If you've been running AI agents with OpenClaw for a while, you've probably hit this:

You're deep into a multi-step task with your agent -- debugging a deployment issue, refactoring a module, planning a trip -- and then something breaks the session. Maybe you hit /new by habit. Maybe the gateway restarted. Maybe context compaction kicked in and the model forgot what you were working on. You come back and the agent greets you like a stranger.

OpenClaw has long-term memory. It has session transcripts, compaction summaries, memory search.
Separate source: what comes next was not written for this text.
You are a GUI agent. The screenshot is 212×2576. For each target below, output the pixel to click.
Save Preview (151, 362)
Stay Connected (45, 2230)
But none of these reliably answer the most operational question:

What were we doing right now, where did we stop, and what should happen next?

That's the gap. Long-term memory tells the agent what it knows. But it doesn't tell the agent what it was doing.

The Plugin: memory-continuity

I built memory-continuity to solve exactly this. It's an OpenClaw lifecycle plugin that automatically checkpoints in-flight work state and restores it on the next session -- no model cooperation needed.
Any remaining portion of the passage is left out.